Maybe we can create a new page that's specifically to be used by
crawlers, that lists all emails, each only once. Say (unimaginatively)
/list_crawlers/2019-08/ containing links to all emails of all public
lists occurring during August 2019.

That's pretty much what I'm suggesting but using a sitemap so it's directly injected.

//Magnus

Re: no mailing list hits in google

От

Andres Freund

Дата:

29 августа 2019 г., 14:50:13

Hi,

On 2019-08-29 13:12:00 +0200, Magnus Hagander wrote:
> On Wed, Aug 28, 2019 at 7:45 PM Andres Freund <andres@anarazel.de> wrote:
> 
> > Hi,
> >
> > On 2019-08-28 19:09:40 +0200, Magnus Hagander wrote:
> > > It blocks /list/ which has the subjects only.
> >
> > Yea. But there's no way to actually get to all the individual messages
> > without /list/? Sure, some will be linked to from somewhere else, but
> > without the content below /list/, most won't be reached?
> >
> 
> That is indeed a good point. But it has been that way for many years, so
> something must've changed.   We last modified this in 2013....

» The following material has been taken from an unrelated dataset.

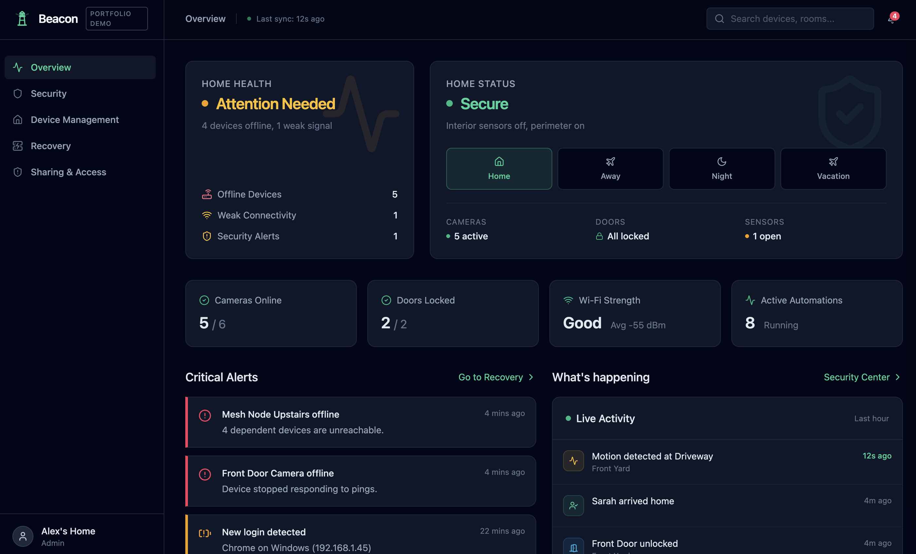
Task: Select the Home mode button
Action: pos(499,169)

Hm. I guess it's possible that most pages were found due to the
next/prev links in individual messages, once one of them is linked from
somewhere externally.   Any chance there's enough logs around to see
from where to where the indexers currently move?

> I wonder if we can inject these into Google using a sitemap. I think that
> should work -- will need some investigation on exactly how to do it, as
> sitemaps also have individual restrictions on the number of urls per file,
> and we do have quite a few messages.

Hm. You mean in addition to allowing /list/ or solely?

> > Why is that /list/ exclusion there in the first place?

> Because there are basically infinite number of pages in that space, due to
> the fact that you can pick an arbitrary point in time to view from.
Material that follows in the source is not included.